Mrs. Meyton looked disbelieving. “Not your mother?”

“That's what they said.”

“But,” said Mrs. Meyton in a perplexed voice, “if she wasn't, who was?”

“That's what I'd like to know.” There was a catch in her voice as she said, “I expect I'm illegitimate.”

“Nonsense.” Mrs. Meyton shook her head. There were thirty years of being a clergy wife behind her when she said, “Your mother wasn't the sort of woman to have an illegitimate baby.”

“She hadn't ever had any children,” said Henrietta bleakly, “and she wasn't my mother, so it doesn't apply.”

“I shouldn't have said myself,” went on Mrs. Meyton, “that she was the sort of woman either to say she'd had a baby if it wasn't hers.”

“Neither would I,” agreed Henrietta promptly. “That's the funny thing.”

“But if she did,” sensibly, “I expect she had a good reason. They must have adopted you.”

“I hadn't thought of that.”

“A cup of tea,” said Mrs. Meyton decisively, “that's what we both need.”

Ten minutes later Henrietta put her cup down with a clatter. “I've just thought of something.”

“What's that, dear?”

“How do I know I'll be twenty-one in April?”

“Because …” Mrs. Meyton's voice trailed away. “Oh, I see what you mean.” Then, “A birth certificate, dear. You must have a birth certificate. Everyone does.”

“Do they? I've never seen mine.”

“You'll have one somewhere. You'll see. Your mother will have kept it in a safe place for sure.”

“The bureau!” cried Henrietta.

“That's right,” said Mrs. Meyton comfortably.

“It's not right,” retorted Henrietta. “Someone broke into the bureau on Tuesday.”

“Oh, dear.”

“And there's certainly no birth certificate in there now.”

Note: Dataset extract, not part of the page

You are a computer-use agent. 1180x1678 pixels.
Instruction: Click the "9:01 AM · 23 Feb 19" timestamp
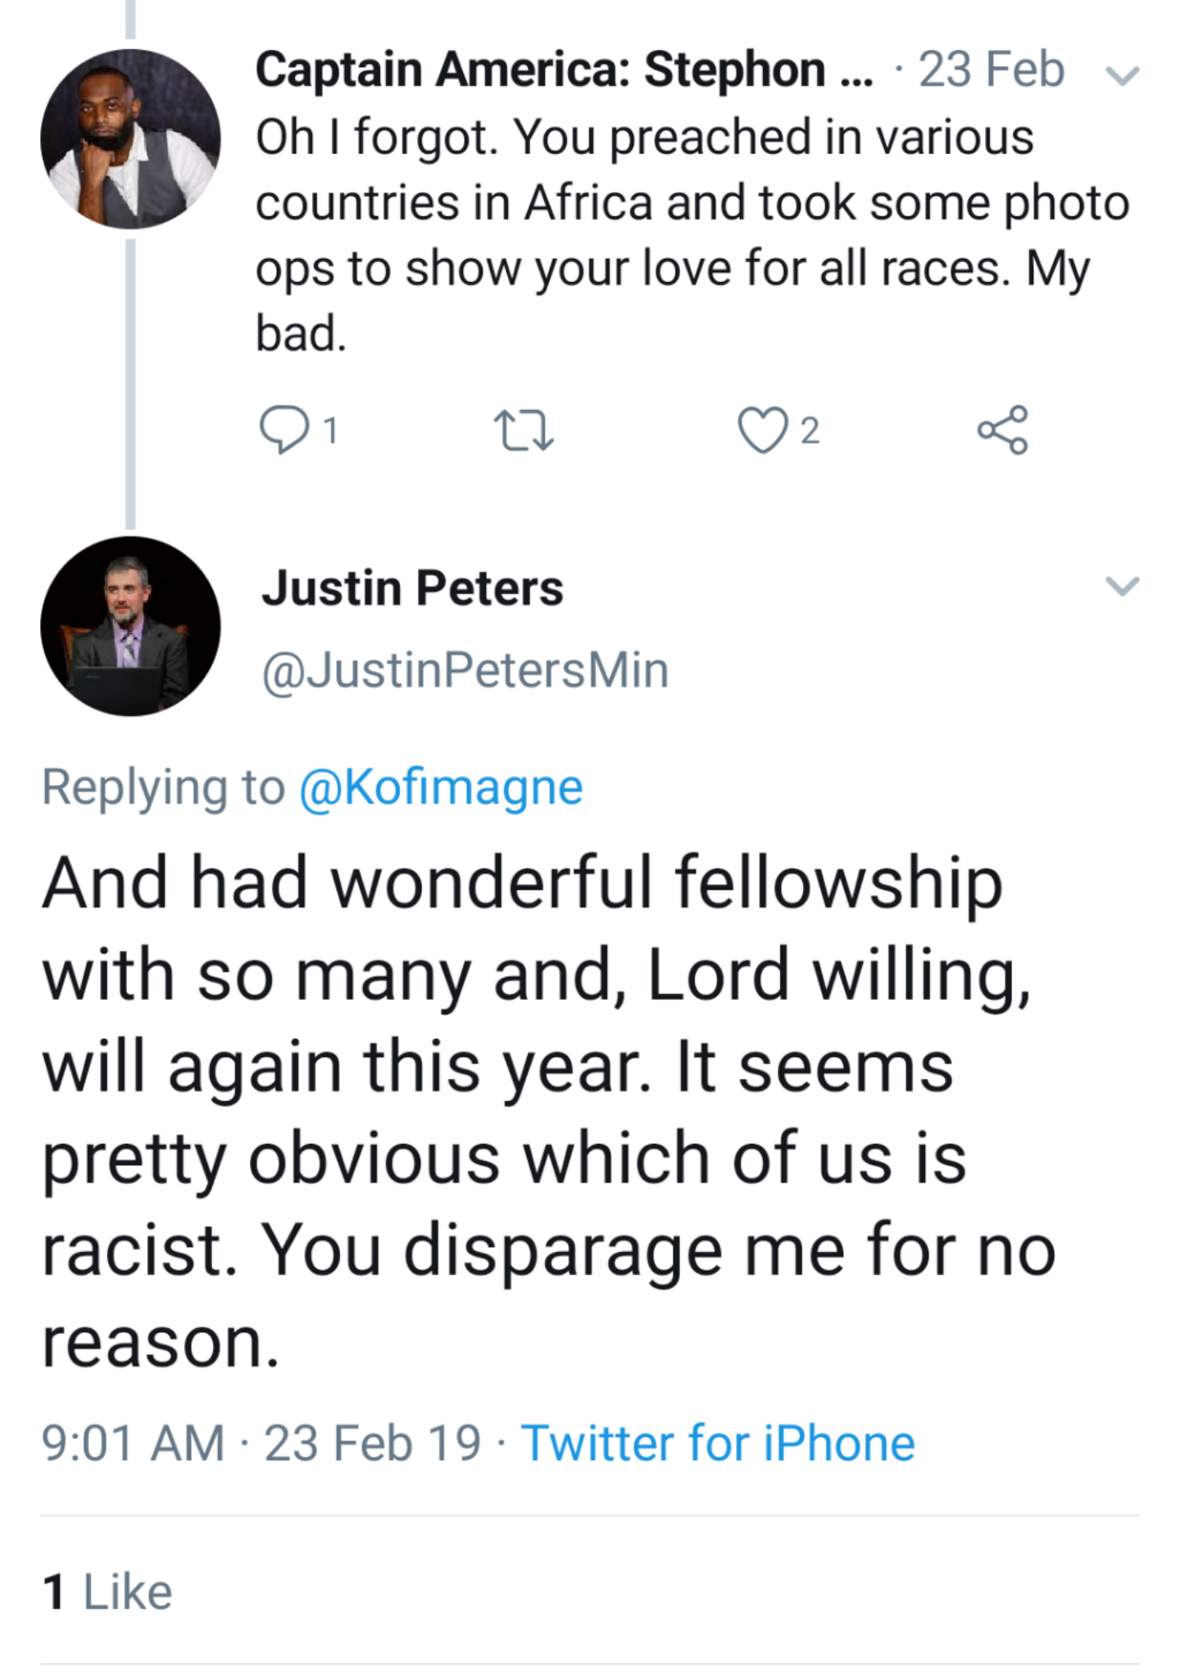[x=261, y=1443]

“A copy,” said Mrs. Meyton gamely. “You can send for one from Somerset House.”

“But don't you see,” cried Henrietta in despair, “if she wasn't my mother I don't know what name to ask for.”

FIVE

“Crosby.”

“Sir?” Crosby had one ear glued to the telephone receiver but he listened to Sloan with the other.

“You tell me why a woman brings up a child as her own when it isn't.”

“Adopted, sir, that's all.”

“Why?”

“Why adopt, sir? I couldn't say, sir. Seems quite unnecessary to me. Asking for trouble.” His early years on the beat had made a child-hater out of Crosby.

“Why adopt when she did,” said Sloan. “That's what I want to know.”

“When?” echoed Crosby.

“The middle of a war, that's when. With her husband on active service.”